5 Steps for Healing the Healthcare Call Center
Healthcare call centers face unique challenges. The stakes are high and service providers (as well as their contact center outsourcing partners) are regularly involved in managing life or death situations. Unlike other industries, where interactions may be transactional or even leisurely, patient inquiries carry a significant emotional and informational weight. Mistakes cannot afford to be made, situations are sometimes complex, personal data needs to be protected, and emotions often run high. This perfect storm can result in a highly stressful healthcare call center environment where employee burnout is far too common and some patients leave their contact center interactions more stressed than when they started.

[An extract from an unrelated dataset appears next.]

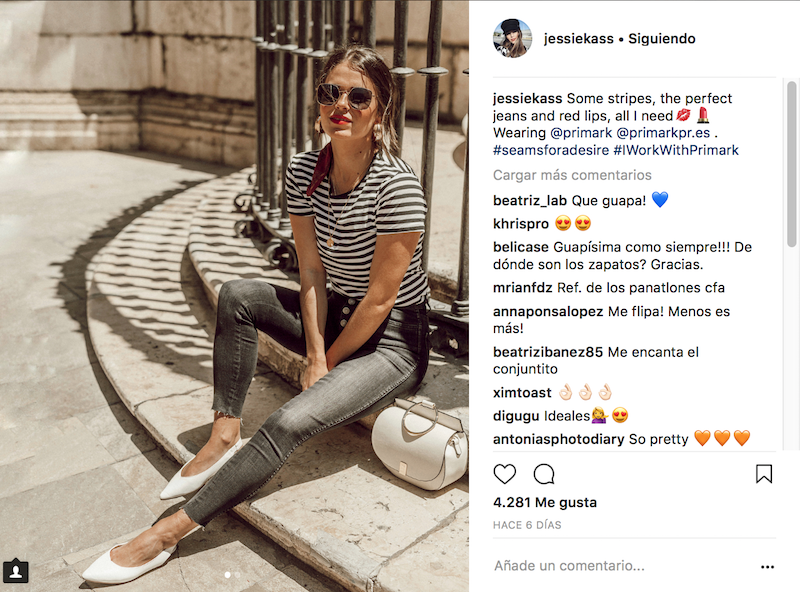Open the @primarkpr.es mention link
This screenshot has width=800, height=592.
663,133
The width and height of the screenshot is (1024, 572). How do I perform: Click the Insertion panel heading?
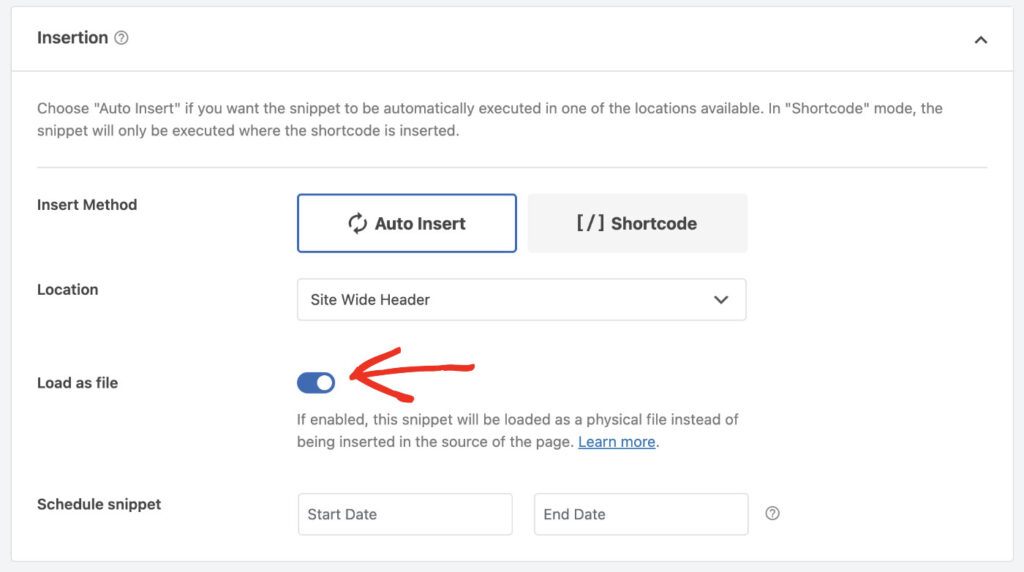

Healing the healthcare call center is not just about improving technology or hiring more staff. It’s about transforming the entire experience through a patient-centric approach with a single cornerstone — empathy. Here’s our five-step model:
1. Recruit Staff for Soft Skills
Creating job descriptions and role requirements that emphasize a background in caregiving and empathic traits can help you hire agents that will support the type of patient experience you want. During the initial application and interview process, screening for character traits can help weed out those applicants who may have the technical skills to do the job but who struggle with empathy. And building interview questions around situational scenarios can be helpful in assessing the soft skills needed to provide an exceptional patient experience. It is always much easier to hire for character and train for skills than the other way around.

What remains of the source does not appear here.